We have a proper way to check isInstanceOf without erasure.

val b: PartialFunction[Any, String] = { case _ => "default" }
b.myIsInstanceOf[PartialFunction[String, String]] //true

And it only makes sense. If you have a function from Any => String, then it accepts any input. So it also accepts String input. That's why it can also be treated as a Function from String => String. Basically it can be treated as T => String for any T.

So in the end the compiler agrees on A -> String and A1 -> String.

 a.orElse[String,String](b) //works

Edit: Final thoughts

You should not think of A1 <: A as a restriction. It will only infer the type of the resulting PartialFunction. There is no way that orElse cannot be applied. Both PF involved are contra-variant on A and therefore a common subtype for BOTH can always be found that satisfies A1 <: A.
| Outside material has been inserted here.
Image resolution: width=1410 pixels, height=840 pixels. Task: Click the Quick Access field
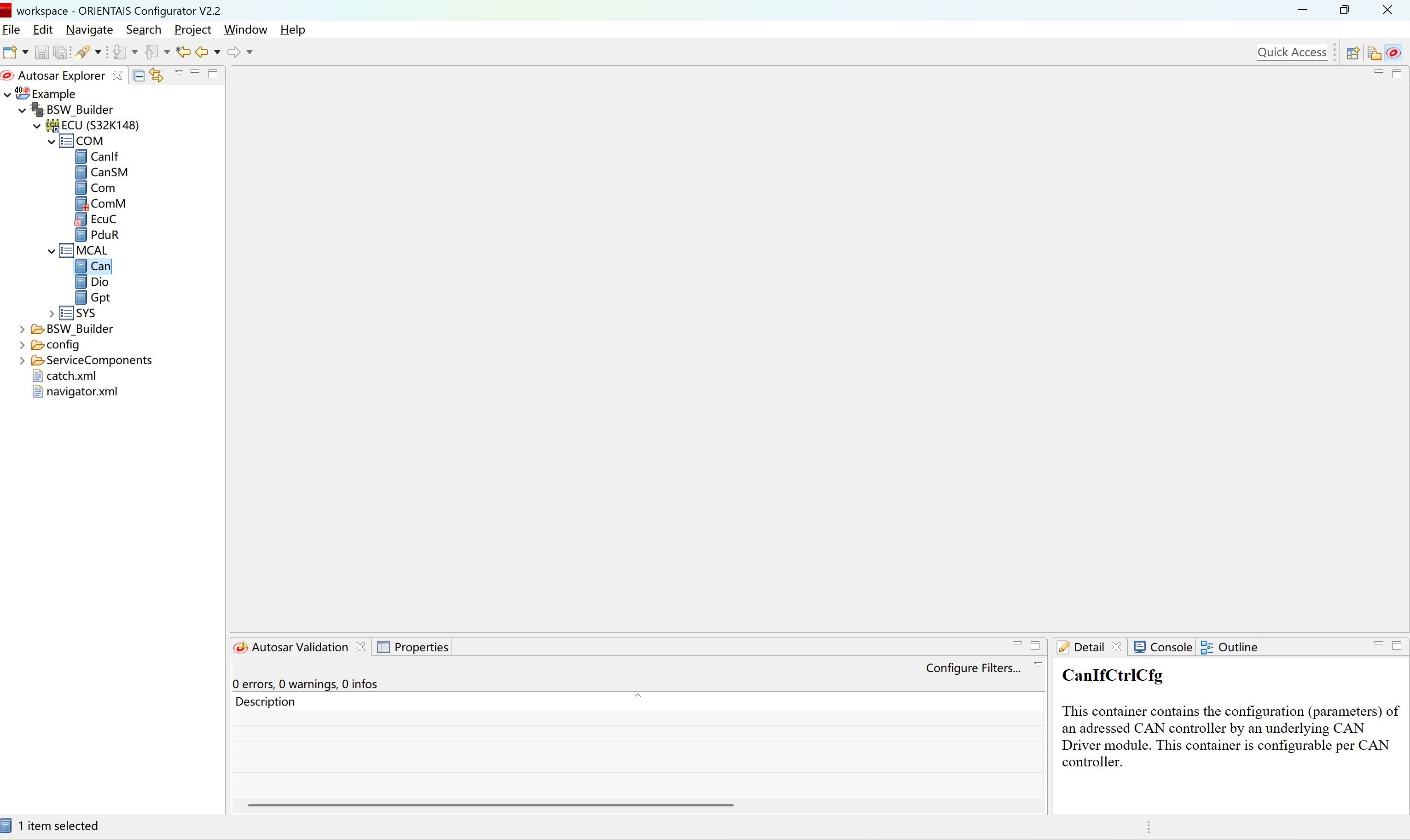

I think an analogy would be addition of fractions, where you think, oh, they have not a common denominator and therefore can not be added. Both fractions can be adjusted (or: seen differently) to have a common denominator. The compiler although wants to find the smallest common denominator and not resort to the easy way with multiplying with the other denominator. (A with A')

For the other type B it's the same. Both are co-variant and therefore a common super type can also always be found. Any in the worst case.

Answer 4

You already typed this in, but:

scala> val a: PartialFunction[String, String] = { case "a" => "b" }
a: PartialFunction[String,String] = <function1>

scala> val b: PartialFunction[Any, String] = { case 1 => "one" }
b: PartialFunction[Any,String] = <function1>

scala> a orElse b
res0: PartialFunction[String,String] = <function1>

scala> a orElse[String,String] b
res1: PartialFunction[String,String] = <function1>

scala> a orElse[Any,String] b
<console>:10: error: type arguments [Any,String] do not conform to method orElse's type parameter bounds [A1 <: String,B1 >: String]
              a orElse[Any,String] b
              ^

scala> import reflect.runtime._ ; import universe._
import reflect.runtime._
import universe._

scala> typeOf[PartialFunction[Any,String]] <:< typeOf[PartialFunction[String,String]]
res3: Boolean = true

Because of the contravariant type param, you can use PF[Any, String] here.

To answer the question, where does it say what it will pick?

http://www.scala-lang.org/files/archive/spec/2.11/06-expressions.html#local-type-inference

E.g., it promises to infer a maximal A1 in contravariant position, but still conforming to the constraint <: A.